Wednesday's Warrior: Local doctors working on a new drug to treat leukemia patients
HOUSTON – Local doctors are working on a new drug to treat patients with leukemia.
Doctors at MD Anderson Cancer Center are working on a drug to treat Acute Myeloid Leukemia, which they say is one of the most aggressive types of leukemia.
"It is one of the most difficult types of leukemia to treat," said Dr. Marina Konopleva, a researcher in the center's Department of Leukemia. "It is one of the most aggressive types of leukemia."
Konopleva is taking it on and testing a new drug.
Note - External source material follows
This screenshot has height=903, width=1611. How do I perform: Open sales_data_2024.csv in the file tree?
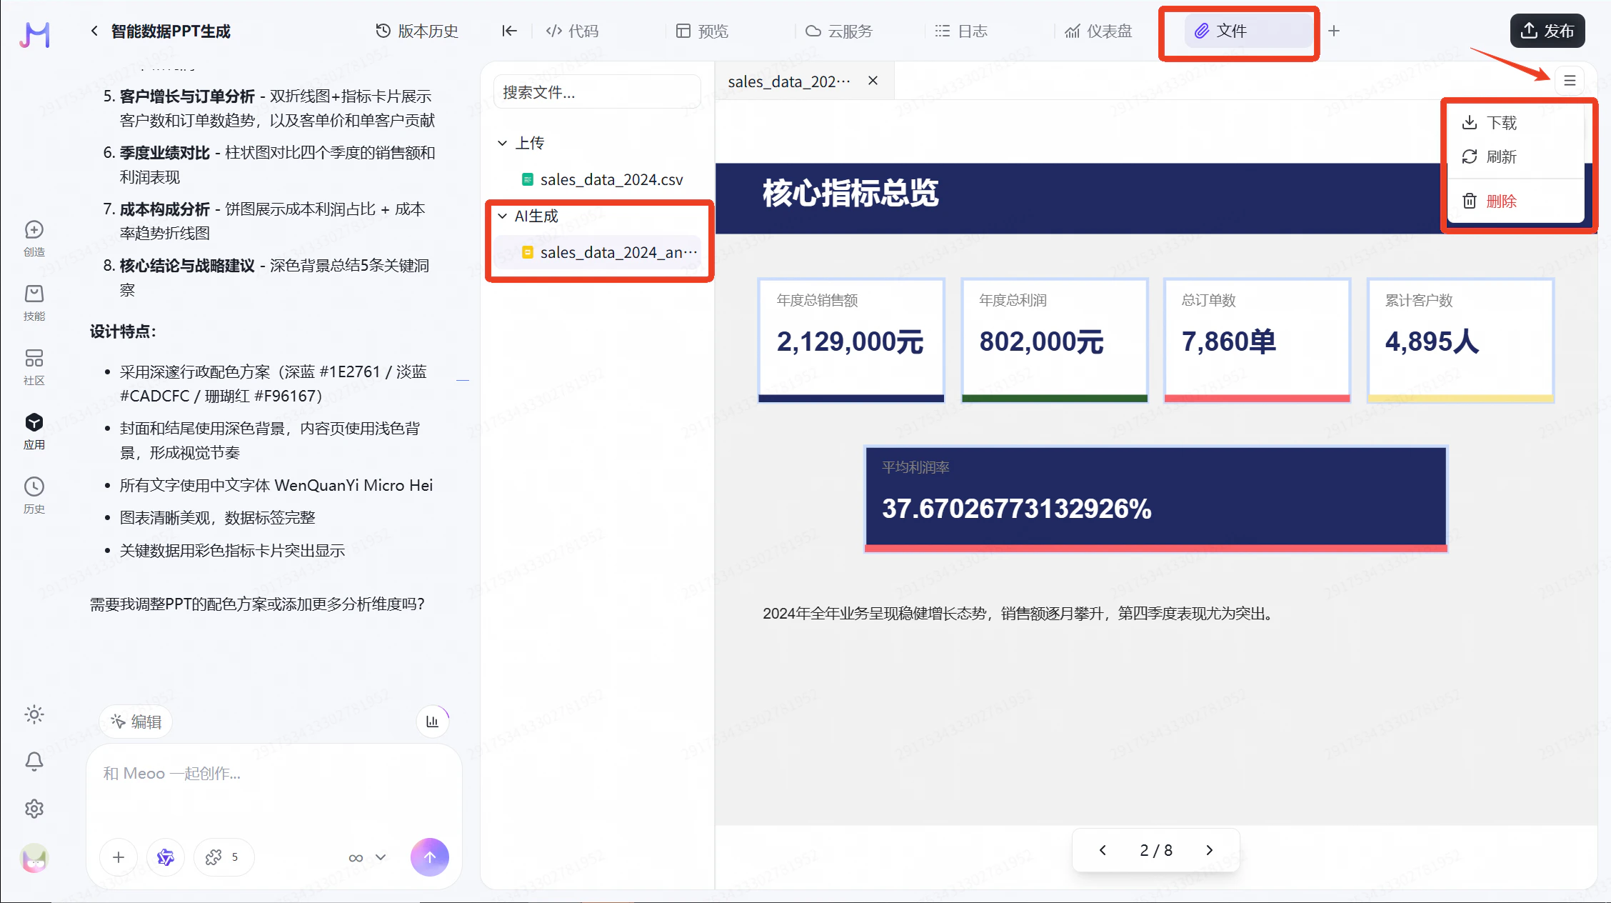[611, 179]
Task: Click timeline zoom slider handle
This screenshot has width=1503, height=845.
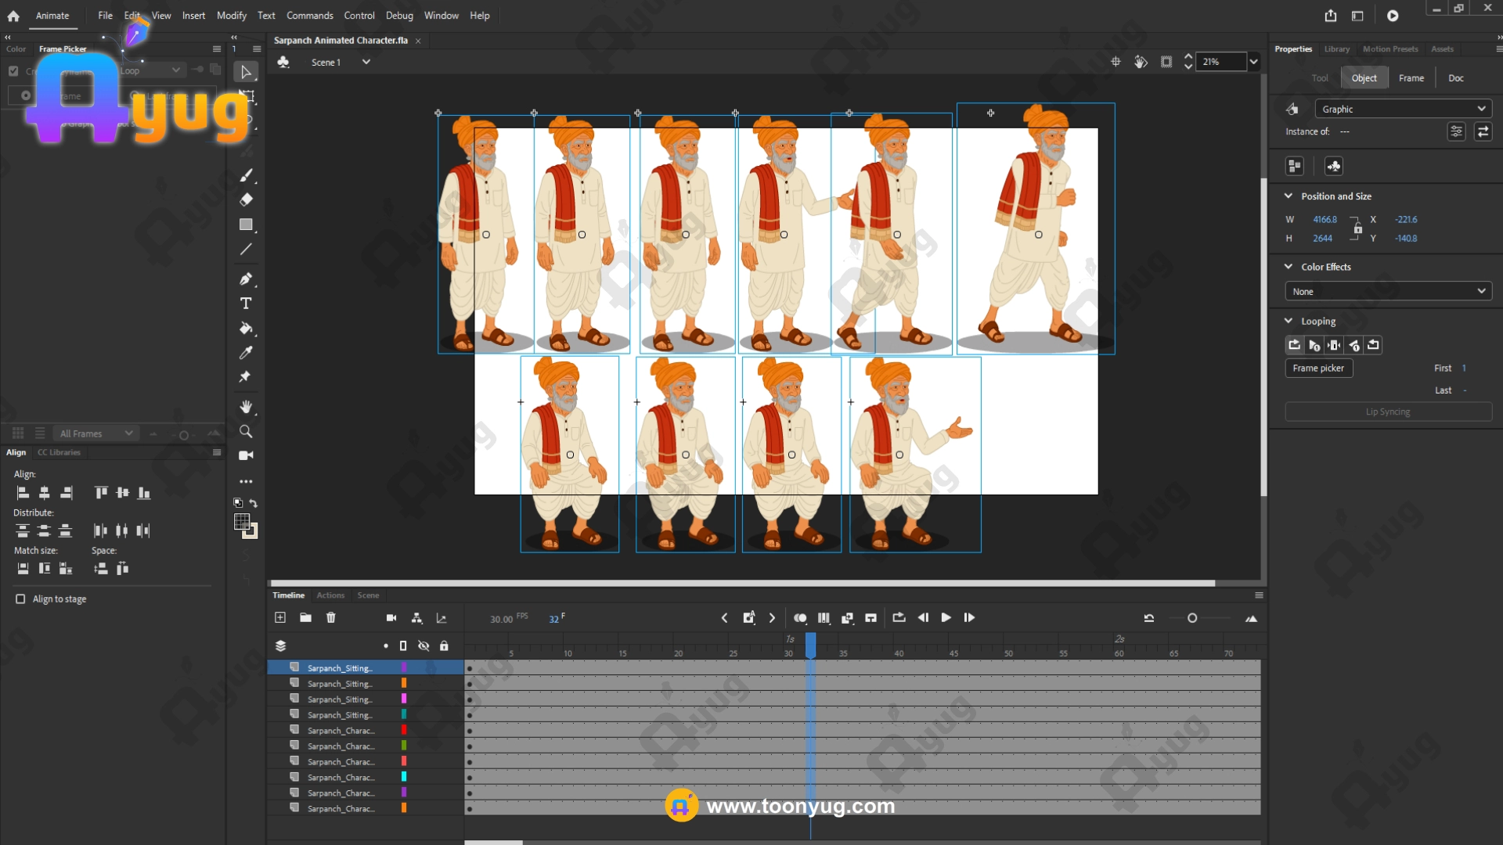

"This is a totally new type of agent that is thought to starve leukemia cells," Konopleva said.
The drug, IACS-10759, works by cutting off the cancer's oxygen supply and killing it.
It was developed by MD Anderson's Institute for Applied Cancer Science.
Konopleva is using a $3.5 million grant from the Leukemia & Lymphoma Society to conduct a clinical trial.
"We're learning a lot about how the drug works and what potential side effects the patient may encounter," Konopleva said.
Konopleva said she's hoping for a positive outcome.
"Complete remissions or at least disease stabilization, and improvement of quality of life," Konopleva said.
A hefty goal for a cancer that kills 90 percent of victims 65 and older.
Her partner, Dr. Naval Daver, is excited about what's happening with AML research in general
"I think this year is probably the turning point for AML. I mean it is the turning point. I don't think anybody can argue with that," Naval Daver, M.D. said.
It's been four decades with no significant advancements. Until now.
"For 40 years, no drugs. And then in one year we potentially have five new FDA-approved drugs, Daver said. "That's the way it goes, yeah."
Their drug isn't one of the five. It's still a long way from approval. But for this team, it's part of an exploding trend in AML research that they believe will save thousands of lives in years to come.